Supposons un charmant jeune homme, qui à l'aide de fins stratagèmes a amené une jeune fille dans sa chambre. C'est la nuit, quelque chose comme 23h00. Les deux partenaires ont légèrement bu ( j'ai bien dit légèrement). Notre jeune homme a su conserver une aura de mystère tout au long de la soirée ( facteur important), ce qu'il n'a pas dit par ses propres mots va être magnifiquement dit par la musique.
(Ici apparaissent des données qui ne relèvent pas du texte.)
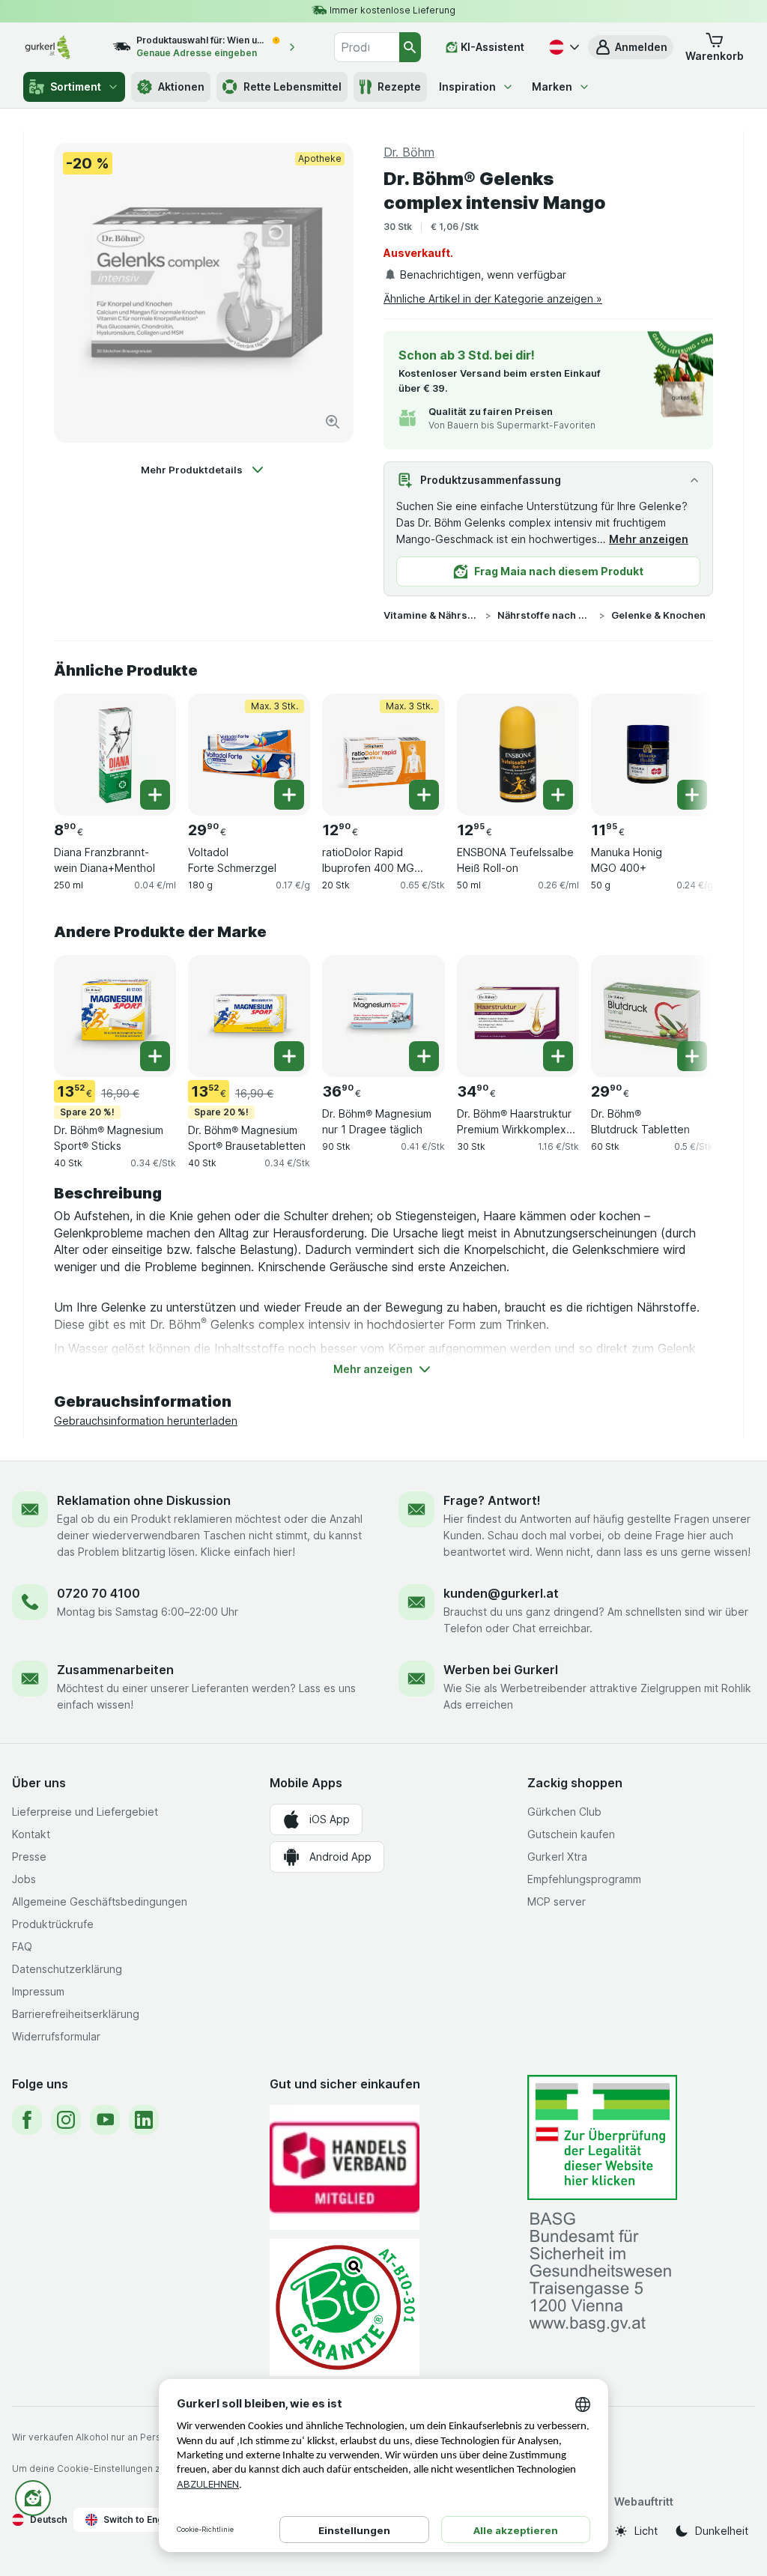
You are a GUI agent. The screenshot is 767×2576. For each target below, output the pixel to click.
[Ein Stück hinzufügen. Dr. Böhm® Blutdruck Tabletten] (692, 1056)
Les deux protagonistes rentrent donc dans la chambre, et sans paraitre y attacher une attention particulière, rapidement et discrètement, notre jeune homme ( appelons-le Charles pour plus de clarté ) met en route la musique, pour les beaux yeux de Julie. La musique dans nos oreilles, regardons ce qui se passe :


I. Passage au paradis : Antennas to Heaven
Tout se passe très vite. En 19 le minutes le monde change.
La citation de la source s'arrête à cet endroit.